One GOP conferee, Tom Graves of Georgia, was a little more circumspect than others about how close the negotiators are. “I’m not optimistic, but I’m hopeful,” he said. “We’ve been working in good faith, I hope the other side does as well. And that they don’t try to overreach at the 11th hour, which they may have a tendency to do.”
Democratic leaders have expressed similar concerns about the willingness of Trump to sign what the conferees can produce, and what passes both chambers. They point to previous Trump reversals, such as his refusal to sign a six-week stopgap in December, which led to the 35-day partial government shutdown.
House Minority Leader Kevin McCarthy said if there’s a deal and Speaker Nancy Pelosi brings it to the floor, he expects there’ll be enough bipartisan votes for it to pass. He also dismissed concerns that Trump would not sign a bipartisan deal.
“I do believe at the end of the day we’ll all be in the same place,” McCarthy, R-Calif., told reporters.

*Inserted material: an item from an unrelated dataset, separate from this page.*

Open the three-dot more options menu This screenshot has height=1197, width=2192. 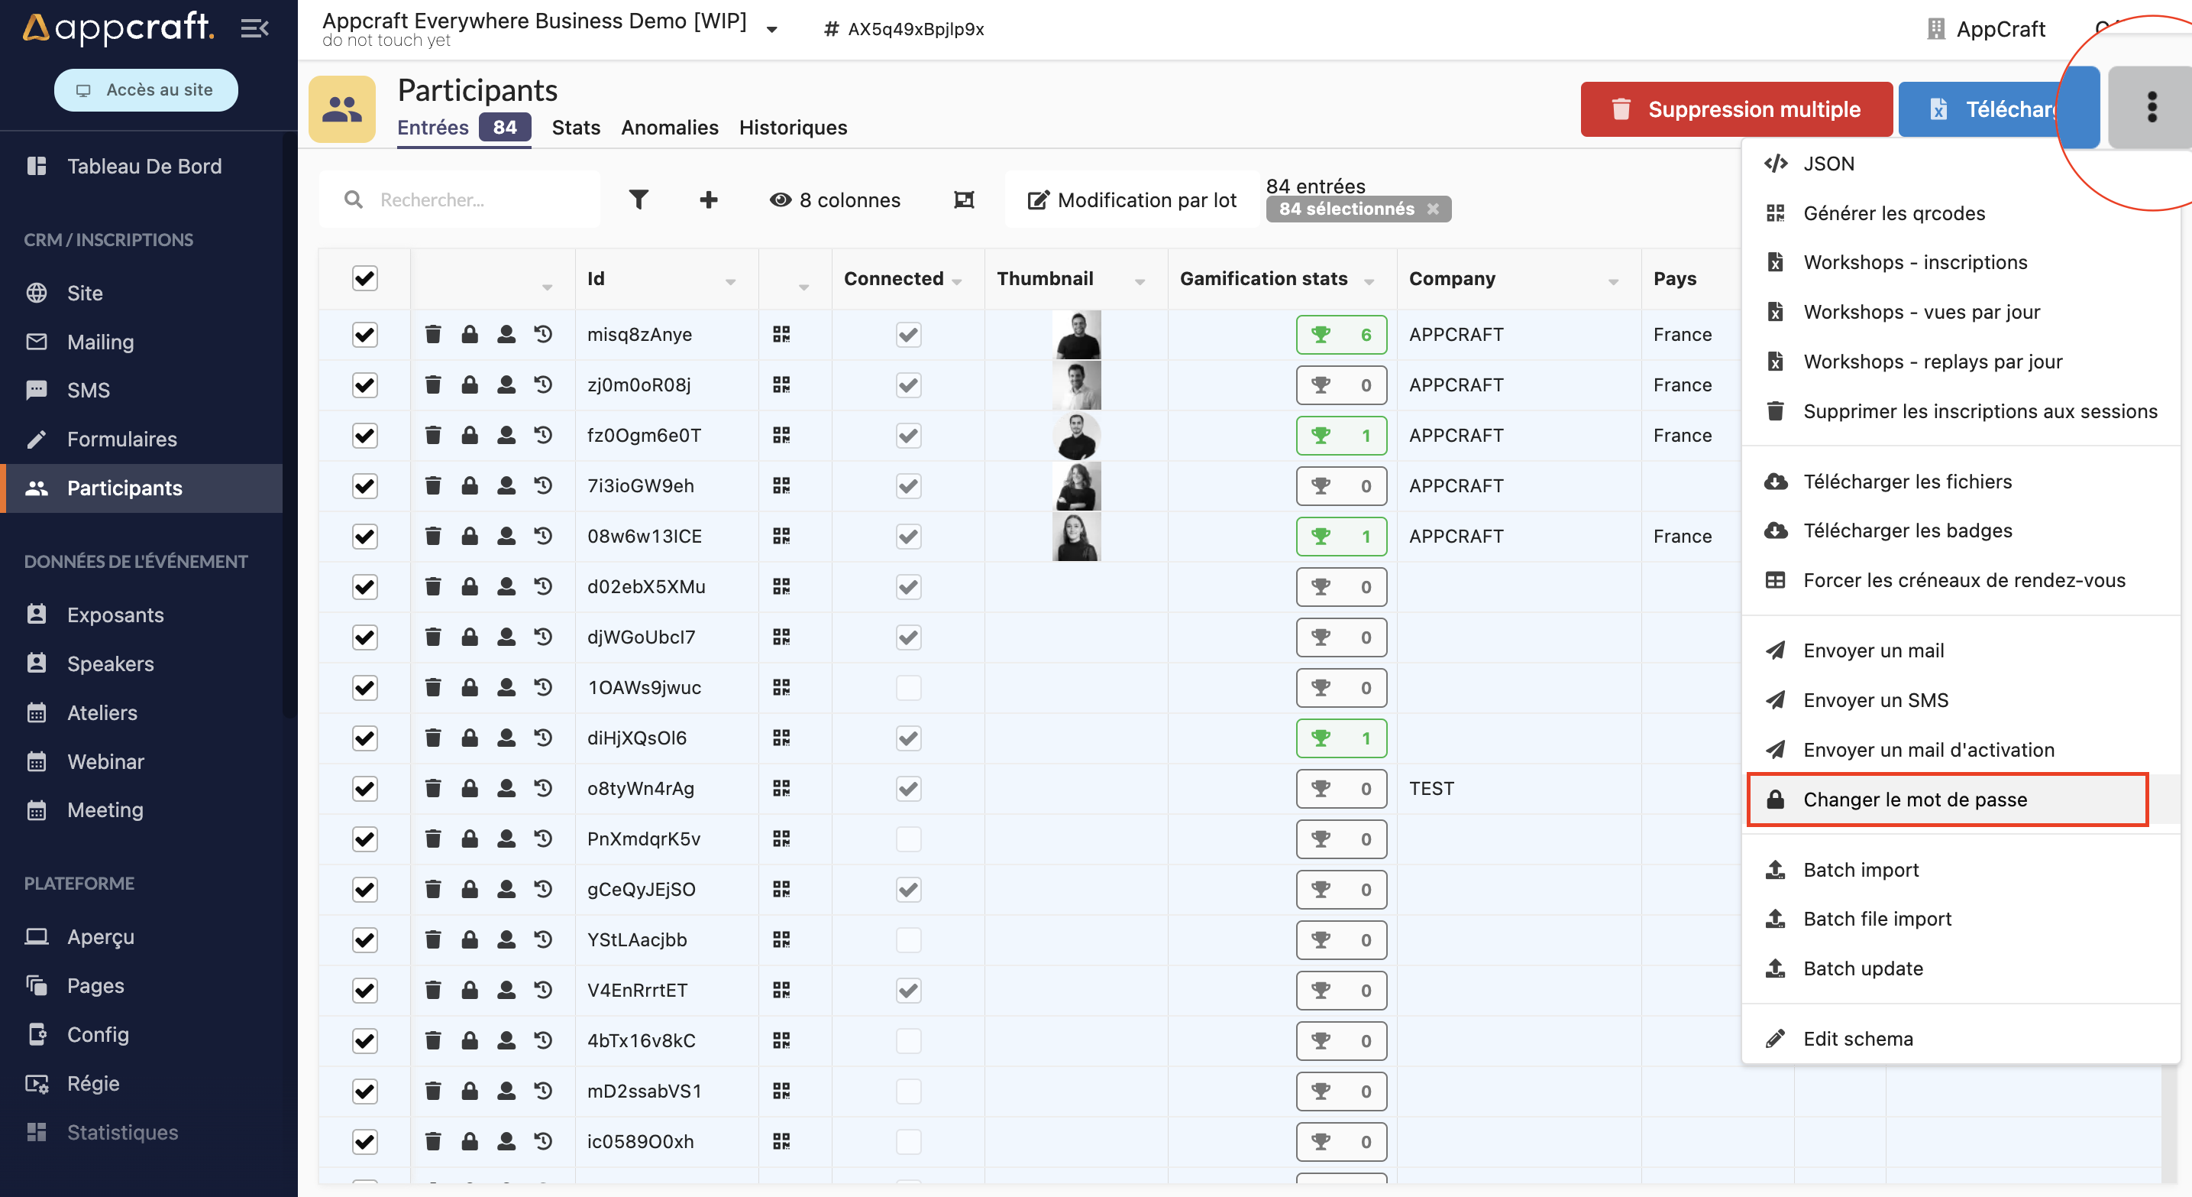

But, he added, “It would be in my opinion right that we know where the president stands before we vote on this.”
Cuellar, Fleischmann and Graves are among those headed to Camp David Friday to meet with White House acting chief of staff Mick Mulvaney to discuss the legislative agenda.
“They didn’t say what we’re going to talk about, but I’m sure this topic is going to come up ,” Cuellar said, adding that Mulvaney is a “good man” who he can get along with.
Congress must pass a final spending package by Feb. 15 to avoid another partial government shutdown when a stopgap funding measure runs dry. A deal would encompass the seven unfinished appropriations bills for fiscal 2019 that amount to about $320 billion in discretionary spending:
Homeland Security, Agriculture, Financial Services, Transportation-HUD, State-Foreign Operations, Commerce-Justice-Science, and Interior-Environment.
Lindsey McPherson, Jennifer Shutt, Paul M. Krawzak and Kellie Mejdrich contributed to this report.